»»

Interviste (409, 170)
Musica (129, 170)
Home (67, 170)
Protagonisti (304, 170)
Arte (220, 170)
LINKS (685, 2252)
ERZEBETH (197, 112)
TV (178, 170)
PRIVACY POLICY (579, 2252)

««

WHAT YOU WILL DO:
The listing above should be transcribed in full, exactly as written.

TASK OUTPUT:
Interviste (409, 170)
Musica (129, 170)
Home (67, 170)
Protagonisti (304, 170)
Arte (220, 170)
LINKS (685, 2252)
ERZEBETH (197, 112)
TV (178, 170)
PRIVACY POLICY (579, 2252)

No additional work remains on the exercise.